Tips and Tricks For QuarkXPress - Part Four
Tip No. 17
You may find yourself in a situation where you or your
company changes printers or service bureaus and they
will only accept QuarkXPress files. Trouble is, you've
been using Microsoft® Word® or Publisher or
Adobe® PageMaker® or CorelDRAW®, Deneba
Canvas, Macromedia® FreeHand® or some
other layout program. Worse yet, you've got to edit
and reprint some old layouts and they don't exist in
QuarkXPress format. What do you do?
As a temporary solution, you can quick-port the layout
as a PDF from the other application, then load the layout
into a picture box in QuarkXPress and you're all set.
You collect for output and include the PDF with the
QuarkXPress document file like you would any other image:
There are a few drawbacks to this, though. Let me explain.
One, the quality of the output from Quark will
only be as good as the quality of the PDF. With so many
applications able to write PDF files, you have to be
sure the PDF will output as expected. You can use Adobe
Acrobat®Distiller® to create the PDF file. If
you create the PDF using Distiller, it will be a clean
file because Adobe is the source of PDF and Distiller
makes reliable PDF files.
Another drawback with this technique is that the layout
is uneditable. This technique is not intended as a cure-all.

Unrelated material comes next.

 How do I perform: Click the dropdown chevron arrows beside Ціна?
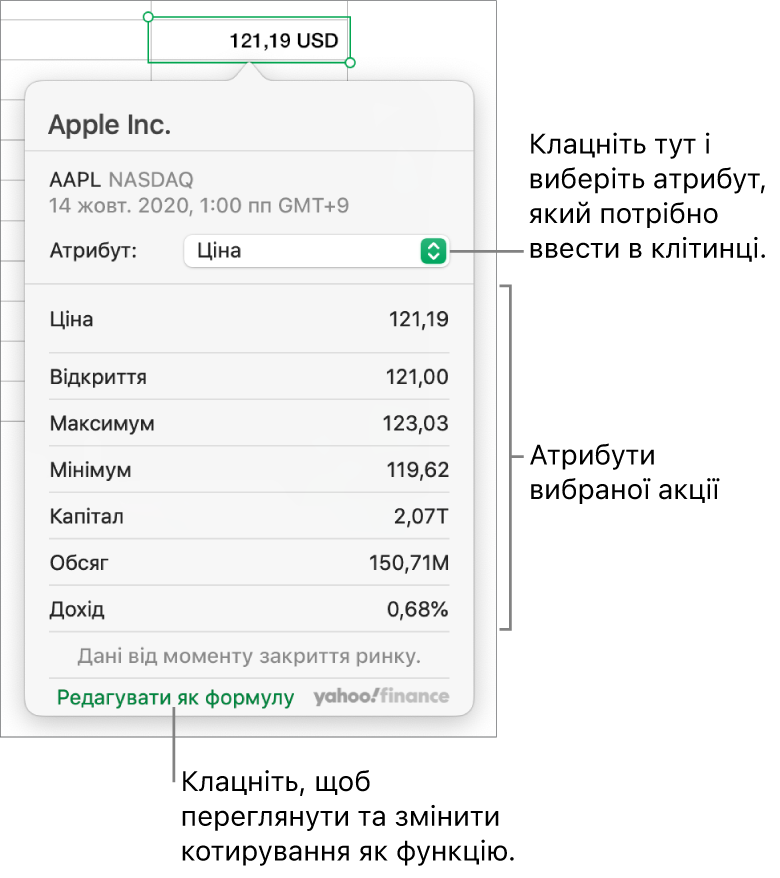[x=432, y=251]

It is intended to use in a pinch. If you need to make
changes then edit the layout in the source application
and create new PDF files to place into QuarkXPress.
You also can port bits and pieces of the layout as individual
PDF files and make changes as new objects around them
There are a number of ways to make a PDF from the source
application. In Microsoft Publisher you can export the
layout as a PostScript file. This uses the Windows®
PostScript driver (PSCRIPT.DRV). This will create a
.PS or .PRN file on your drive. You can drag and drop
this file into Distiller and it will create a PDF file.

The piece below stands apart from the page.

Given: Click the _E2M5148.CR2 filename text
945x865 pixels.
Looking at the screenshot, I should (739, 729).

Some applications such as CorelDRAW, Deneba Canvas
and Macromedia FreeHand allow the saving or exporting
of PDF files directly. Try any or all of these methods
to get the desired result. You may have to do a lot
of hit-and-miss tests, but once you figure out a reliable
work flow you can repeat the process over and over.
In any event, you should always print out laser proofs
on a PostScript® laser printer from the QuarkXPress
application. If the job is to be in color then printout
color separations on the laser printer. Count the number
of plates. If it is a four-color job then there must
be four (and only four) plates printed. Also check to
make sure all the fonts render properly and everything
appears as it is supposed to. If you find that errors
are occurring, there is a good chance that they stem
from the output settings of the the source application.
Test this by printing directly from the source files
in the application that was used to create them. Once
you've ironed that out, create new PDF files with the
new settings then place these new ones into the Quark
picture boxes. Proof these on the laser printer just
to make sure.
In short, do everything you would normally do before
press time. Get a match print or color key and check
Ultimately you will need to create your layouts in
Quark. If your old layouts are in PageMaker format,
there is a file conversion utility available from MarkzWare
called PM2Q which would probably work better.